[Start of Attachment]
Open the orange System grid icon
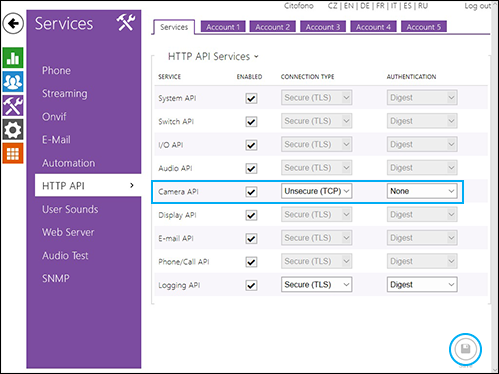The height and width of the screenshot is (374, 499). click(x=13, y=153)
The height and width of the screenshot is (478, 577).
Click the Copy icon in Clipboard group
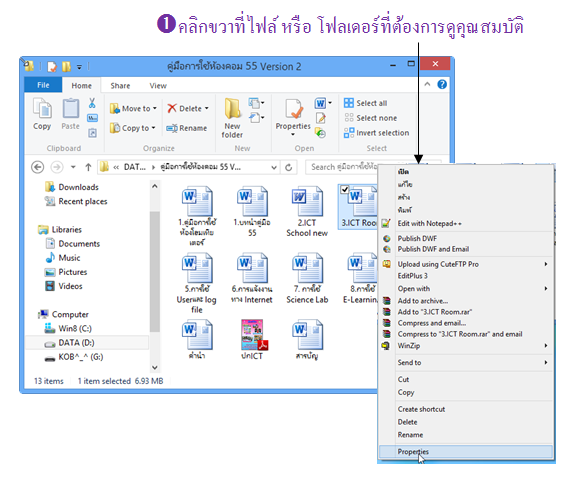pyautogui.click(x=42, y=109)
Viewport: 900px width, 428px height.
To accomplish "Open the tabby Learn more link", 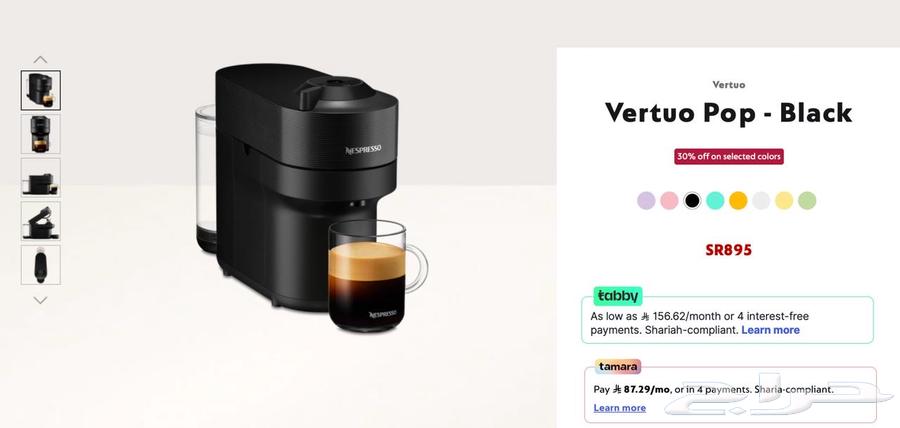I will coord(770,330).
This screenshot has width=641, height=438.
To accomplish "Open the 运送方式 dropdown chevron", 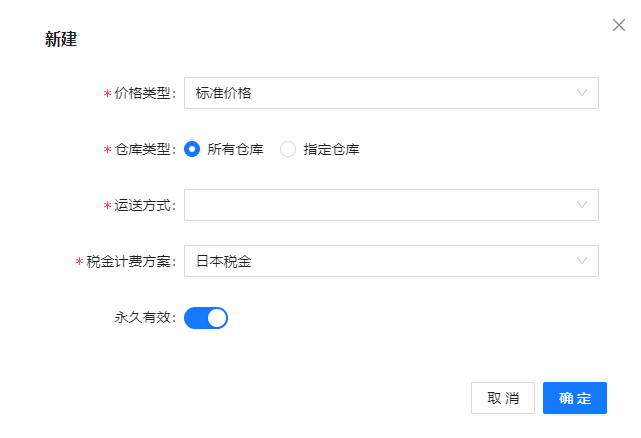I will pos(581,204).
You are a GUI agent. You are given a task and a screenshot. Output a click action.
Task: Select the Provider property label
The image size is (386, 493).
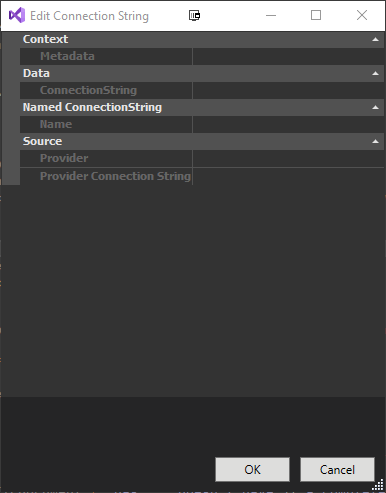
[End of Attachment]
### TASK DESCRIPTION
The lines to copy run from the one with "Task: Select the Provider property label" through the end of the material. Write them out exactly, leaving out the pictures.

### COMPLETED TASK
Task: Select the Provider property label
The image size is (386, 493).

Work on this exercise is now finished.